* **ACTIVITY**:
Omit every picture while repeating the entries exactly.

* **INFORMATION SHOWN**:
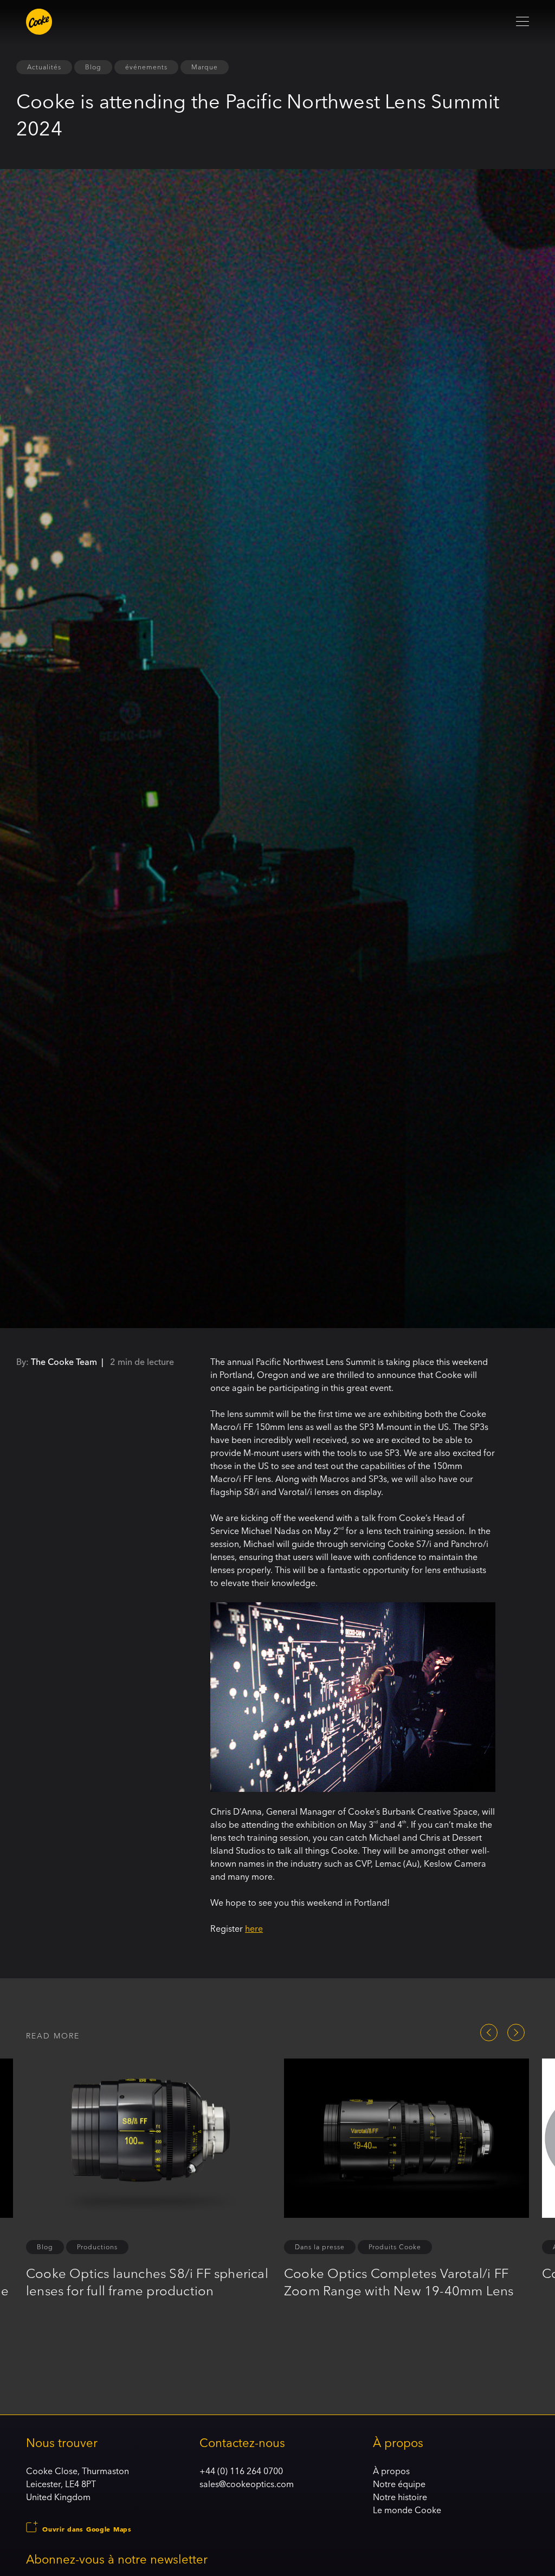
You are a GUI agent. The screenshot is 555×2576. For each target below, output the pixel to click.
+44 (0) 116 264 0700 (241, 2470)
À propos (391, 2470)
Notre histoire (400, 2496)
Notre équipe (399, 2483)
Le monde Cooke (407, 2509)
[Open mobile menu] (522, 21)
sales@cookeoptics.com (246, 2483)
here (254, 1928)
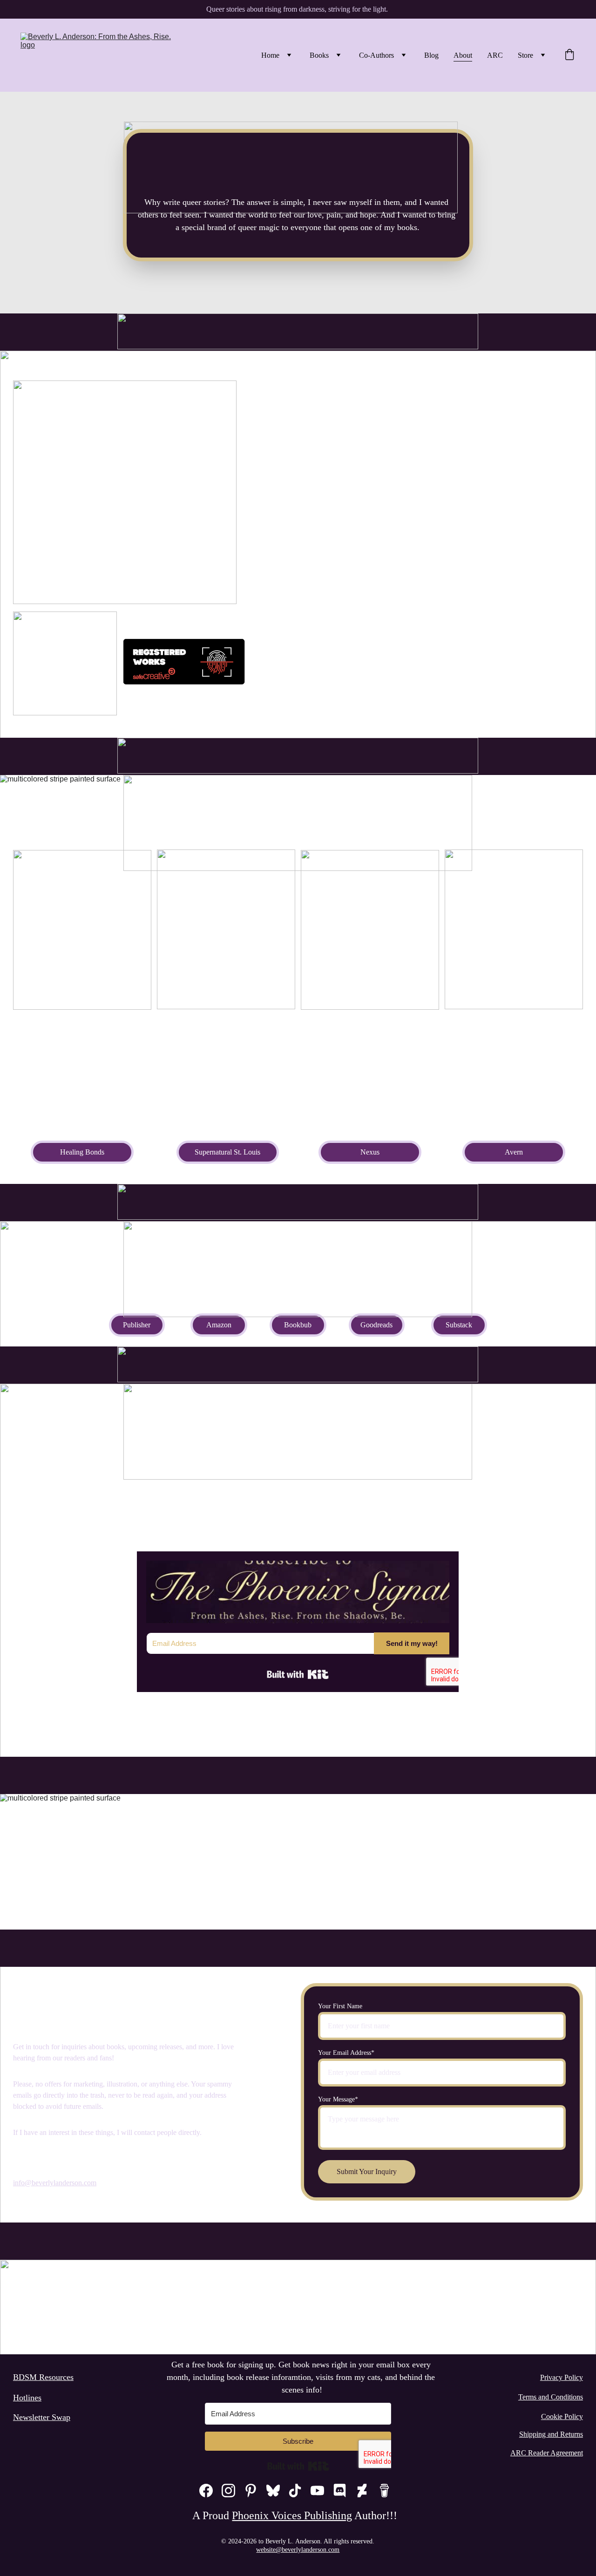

* **RESPONSE BELOW**:
You are a GUI agent. The screenshot is 555×2576. For each target below, output the pixel to click.
+44 (0) 116 264 0700 (241, 2470)
À propos (391, 2470)
Notre histoire (400, 2496)
Notre équipe (399, 2483)
Le monde Cooke (407, 2509)
[Open mobile menu] (522, 21)
sales@cookeoptics.com (246, 2483)
here (254, 1928)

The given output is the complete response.